• **What this task involves**
Please return exactly the lines below that run from the line with "Instruction: Toggle the" through the end of the listing, both included, but not the pictures.

• **Data provided**
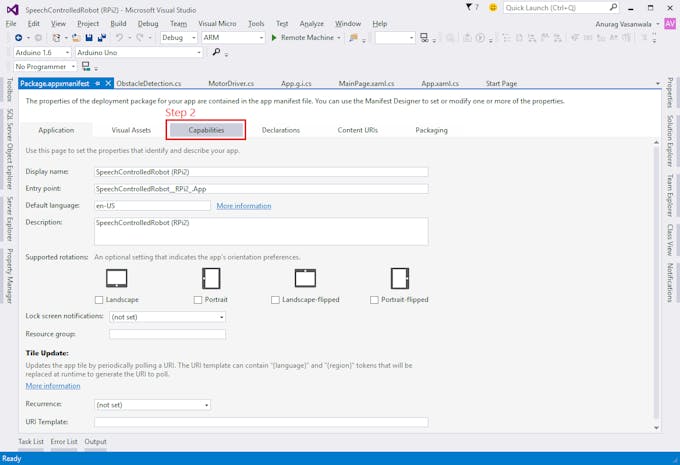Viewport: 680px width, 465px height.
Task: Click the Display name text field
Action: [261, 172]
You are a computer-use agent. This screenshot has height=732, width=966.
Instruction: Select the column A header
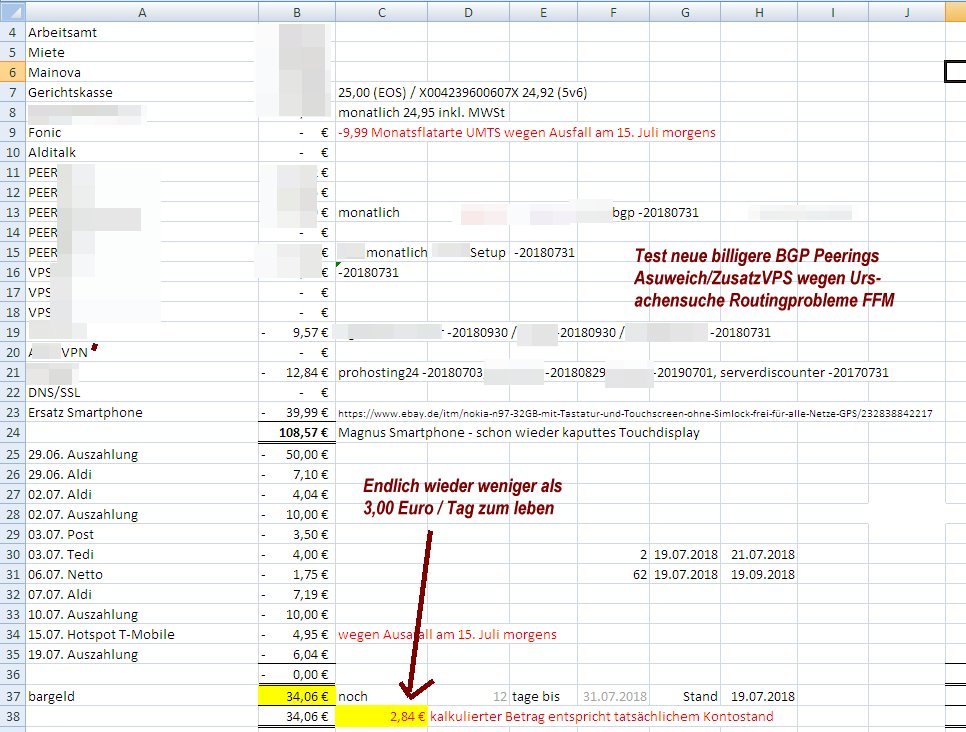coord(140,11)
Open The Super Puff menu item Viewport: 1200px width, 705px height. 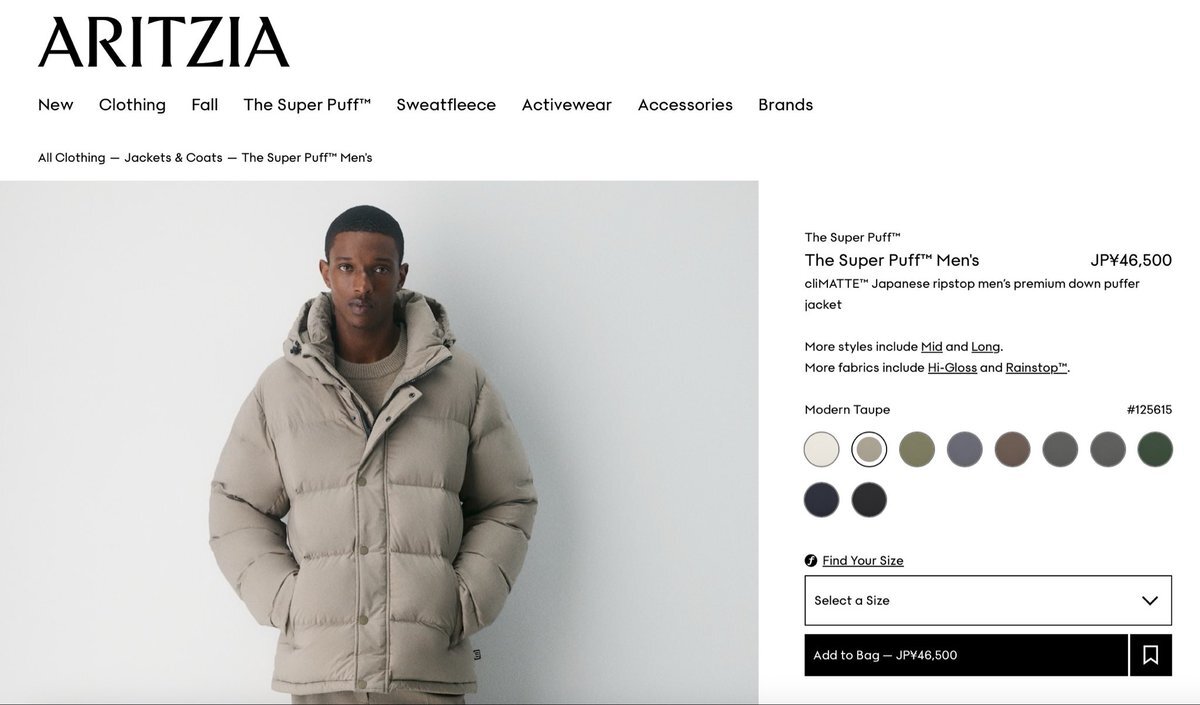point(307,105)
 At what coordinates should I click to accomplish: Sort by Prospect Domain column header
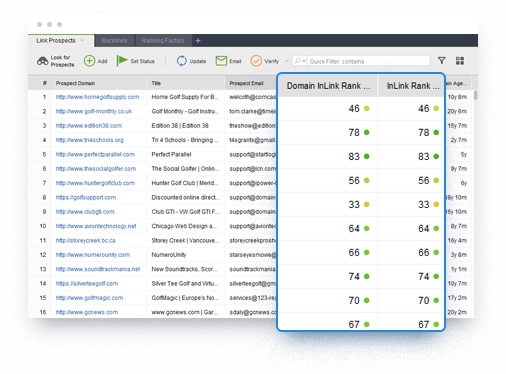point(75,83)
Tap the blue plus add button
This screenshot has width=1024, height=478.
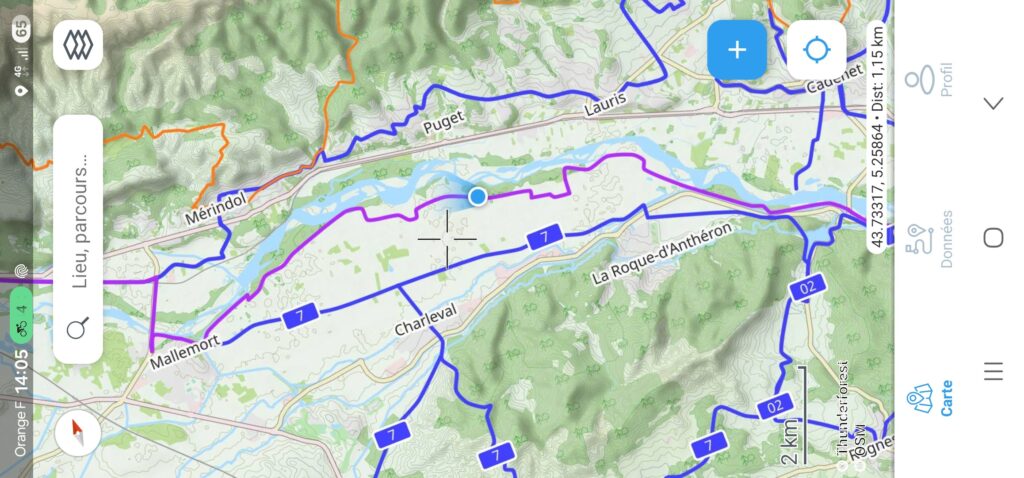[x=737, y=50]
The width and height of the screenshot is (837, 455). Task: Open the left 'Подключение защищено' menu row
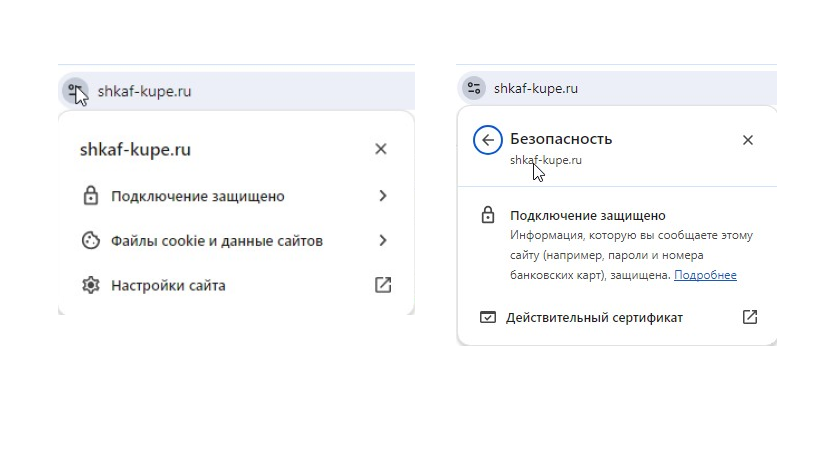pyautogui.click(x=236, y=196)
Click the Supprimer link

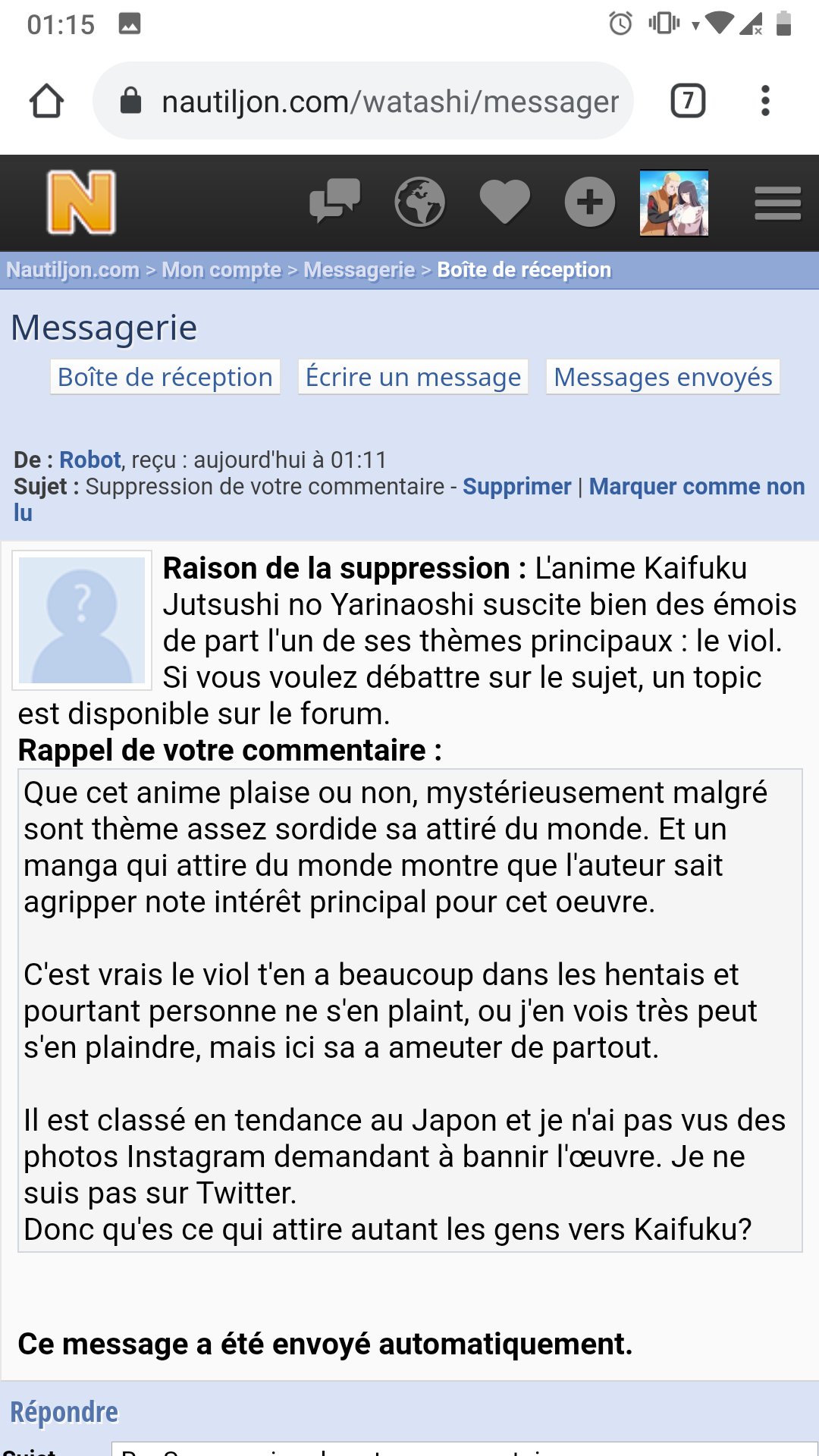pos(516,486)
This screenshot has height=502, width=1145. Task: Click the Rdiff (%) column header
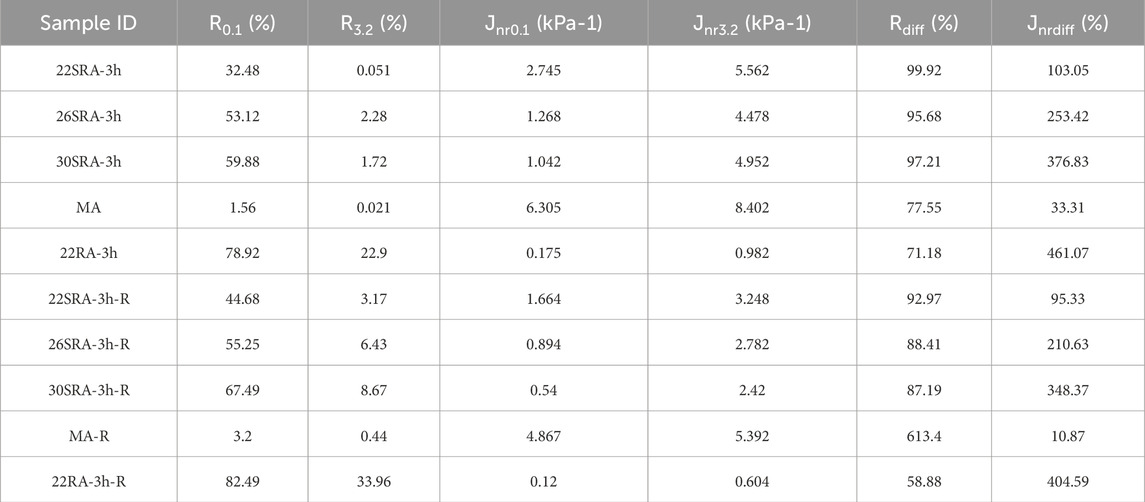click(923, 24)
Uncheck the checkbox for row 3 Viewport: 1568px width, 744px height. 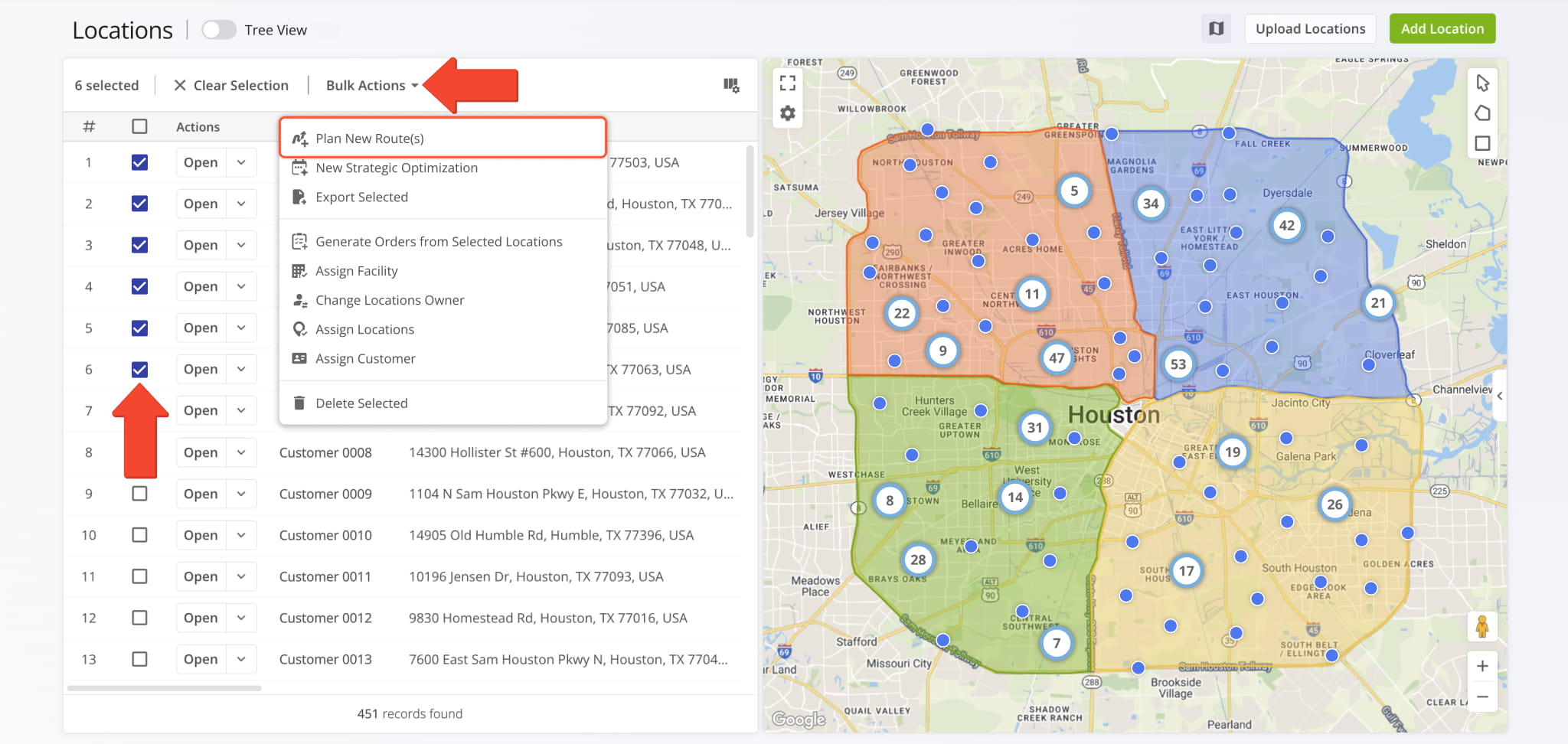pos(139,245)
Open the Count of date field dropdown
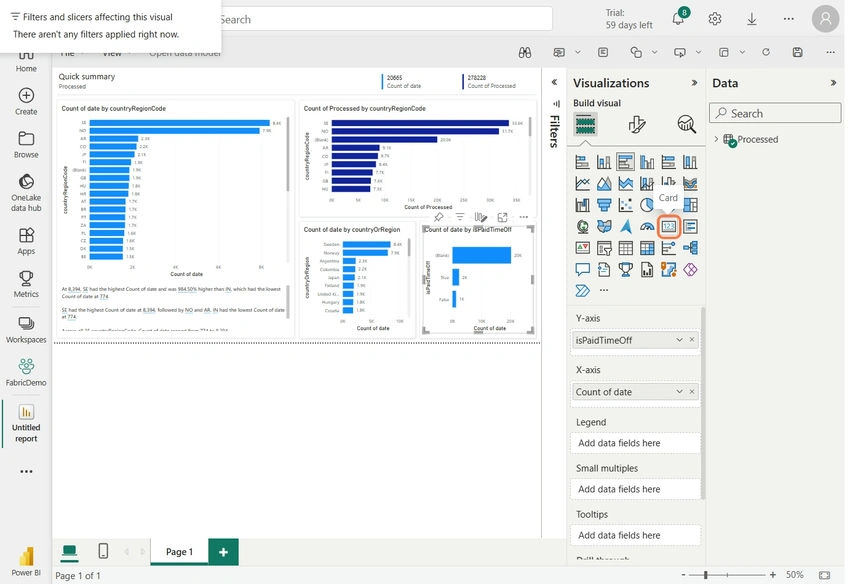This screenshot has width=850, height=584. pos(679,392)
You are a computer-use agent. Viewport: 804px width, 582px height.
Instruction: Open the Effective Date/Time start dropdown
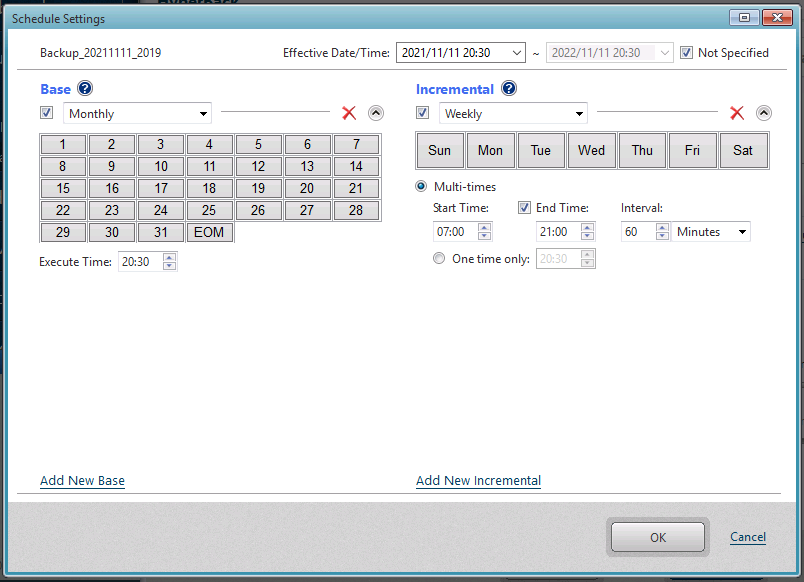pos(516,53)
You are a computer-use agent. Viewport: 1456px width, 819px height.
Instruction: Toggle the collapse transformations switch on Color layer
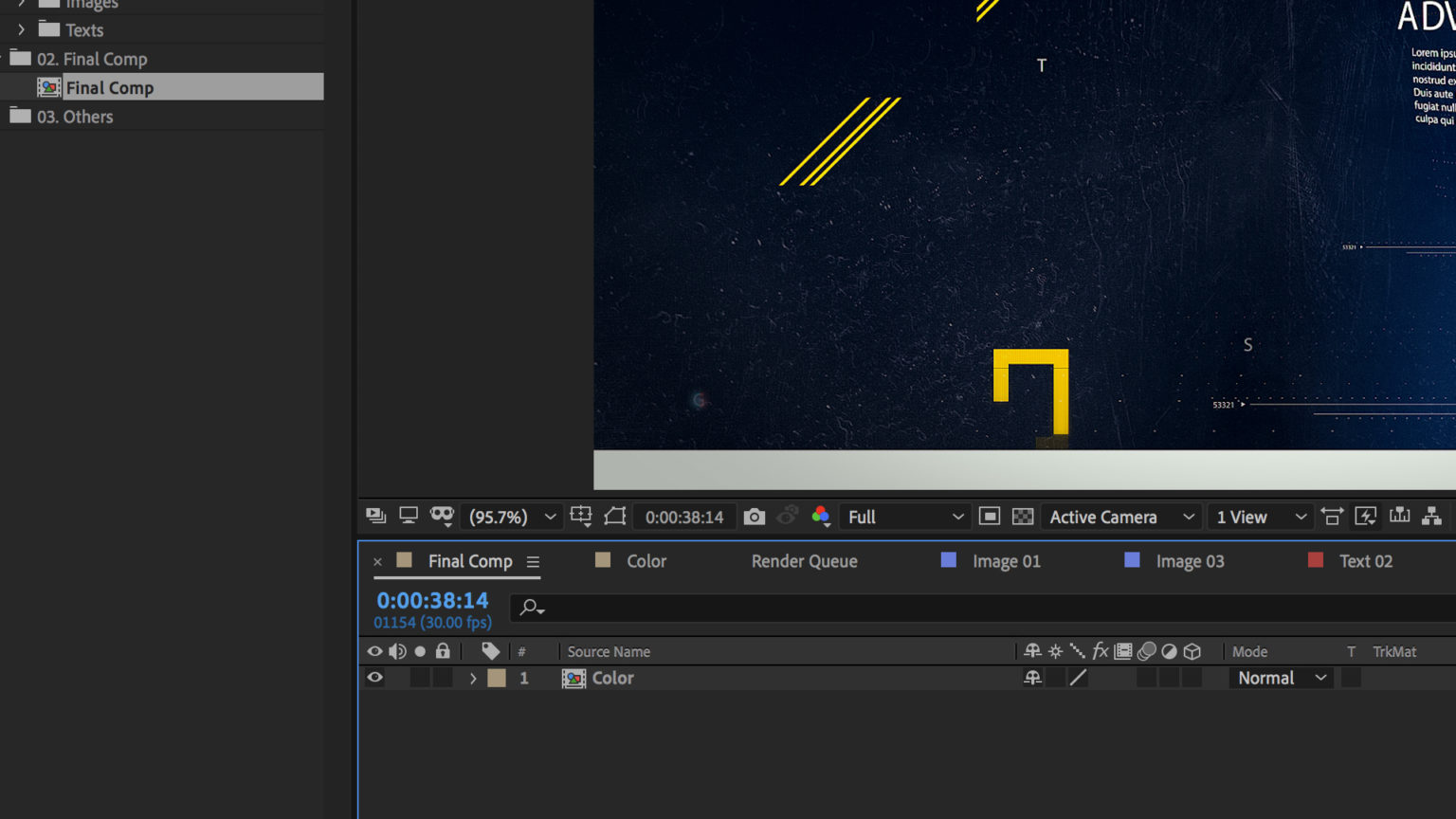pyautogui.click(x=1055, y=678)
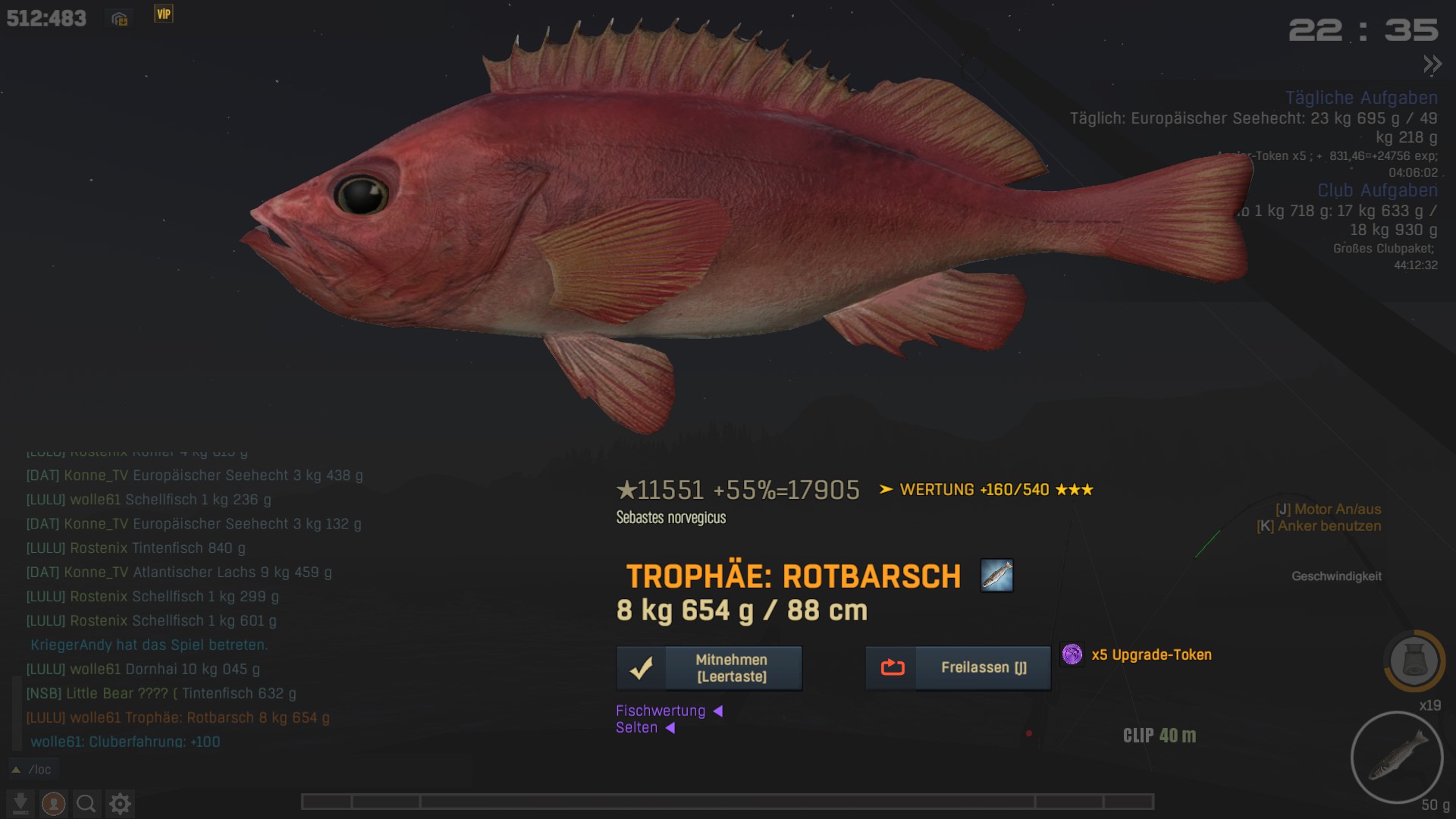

• **Output of the exercise**
Instruction: Toggle the collapse transformations switch on Color layer
pyautogui.click(x=1055, y=678)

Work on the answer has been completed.